### Required action
Report every line of the records below that contains the word "agent".

### Input for this task
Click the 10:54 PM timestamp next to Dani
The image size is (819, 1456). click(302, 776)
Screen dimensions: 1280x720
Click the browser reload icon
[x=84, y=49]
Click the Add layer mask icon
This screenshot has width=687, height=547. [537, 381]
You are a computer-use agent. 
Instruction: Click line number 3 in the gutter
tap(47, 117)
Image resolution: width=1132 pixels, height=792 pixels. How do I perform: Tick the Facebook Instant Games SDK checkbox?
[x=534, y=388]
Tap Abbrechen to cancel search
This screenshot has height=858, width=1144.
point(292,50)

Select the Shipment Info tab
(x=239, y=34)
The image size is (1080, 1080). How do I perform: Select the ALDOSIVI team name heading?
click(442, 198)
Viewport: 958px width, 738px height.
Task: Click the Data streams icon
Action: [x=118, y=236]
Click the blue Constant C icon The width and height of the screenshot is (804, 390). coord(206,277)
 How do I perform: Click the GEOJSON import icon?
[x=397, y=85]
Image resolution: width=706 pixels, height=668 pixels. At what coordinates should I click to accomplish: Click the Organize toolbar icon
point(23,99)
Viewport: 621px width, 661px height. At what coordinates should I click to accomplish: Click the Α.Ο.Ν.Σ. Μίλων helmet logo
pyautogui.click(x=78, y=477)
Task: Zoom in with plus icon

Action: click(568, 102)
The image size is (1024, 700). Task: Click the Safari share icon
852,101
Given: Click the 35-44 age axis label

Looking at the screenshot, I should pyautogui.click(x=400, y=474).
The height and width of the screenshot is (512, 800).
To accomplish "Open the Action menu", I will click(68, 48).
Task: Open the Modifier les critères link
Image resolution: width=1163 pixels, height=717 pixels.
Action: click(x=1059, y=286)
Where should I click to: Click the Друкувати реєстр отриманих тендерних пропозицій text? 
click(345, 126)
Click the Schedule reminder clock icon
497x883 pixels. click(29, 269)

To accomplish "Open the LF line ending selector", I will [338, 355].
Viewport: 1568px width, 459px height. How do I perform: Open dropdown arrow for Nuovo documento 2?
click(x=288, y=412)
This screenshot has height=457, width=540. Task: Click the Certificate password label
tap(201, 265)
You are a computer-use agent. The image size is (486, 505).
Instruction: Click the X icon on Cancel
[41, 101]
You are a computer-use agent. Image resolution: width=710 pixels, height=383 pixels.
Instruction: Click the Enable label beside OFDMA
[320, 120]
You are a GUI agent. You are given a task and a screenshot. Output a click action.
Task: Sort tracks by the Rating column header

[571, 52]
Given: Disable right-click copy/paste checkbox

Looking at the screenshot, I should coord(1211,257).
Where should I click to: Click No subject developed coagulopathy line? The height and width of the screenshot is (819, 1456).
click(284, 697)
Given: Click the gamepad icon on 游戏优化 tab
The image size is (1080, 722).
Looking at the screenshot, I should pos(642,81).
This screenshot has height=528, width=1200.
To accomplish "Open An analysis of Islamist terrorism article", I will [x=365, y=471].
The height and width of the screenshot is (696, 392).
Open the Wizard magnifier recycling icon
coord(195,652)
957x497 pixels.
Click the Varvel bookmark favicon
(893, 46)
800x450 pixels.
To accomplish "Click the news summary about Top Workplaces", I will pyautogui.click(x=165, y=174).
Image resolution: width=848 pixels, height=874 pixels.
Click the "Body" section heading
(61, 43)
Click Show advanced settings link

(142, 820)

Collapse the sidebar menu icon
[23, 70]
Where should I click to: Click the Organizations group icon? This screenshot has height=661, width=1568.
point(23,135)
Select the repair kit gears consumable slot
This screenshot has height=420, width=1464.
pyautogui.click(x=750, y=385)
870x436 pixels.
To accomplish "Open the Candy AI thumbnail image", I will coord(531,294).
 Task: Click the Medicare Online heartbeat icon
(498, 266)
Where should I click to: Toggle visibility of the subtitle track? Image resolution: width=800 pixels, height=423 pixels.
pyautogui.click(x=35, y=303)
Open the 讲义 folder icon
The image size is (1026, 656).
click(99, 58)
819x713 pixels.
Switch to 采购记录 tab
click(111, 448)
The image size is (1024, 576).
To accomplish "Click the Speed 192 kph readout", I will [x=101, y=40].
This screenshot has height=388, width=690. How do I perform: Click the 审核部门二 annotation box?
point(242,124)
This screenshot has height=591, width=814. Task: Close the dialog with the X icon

### Exercise response
You are a computer-use agent. 
You are a computer-use agent. The image size is (486, 505).
You are a computer-use agent. Image resolution: width=710 pixels, height=383 pixels.
You are a GUI agent. You are given a task and a screenshot. Output a click action.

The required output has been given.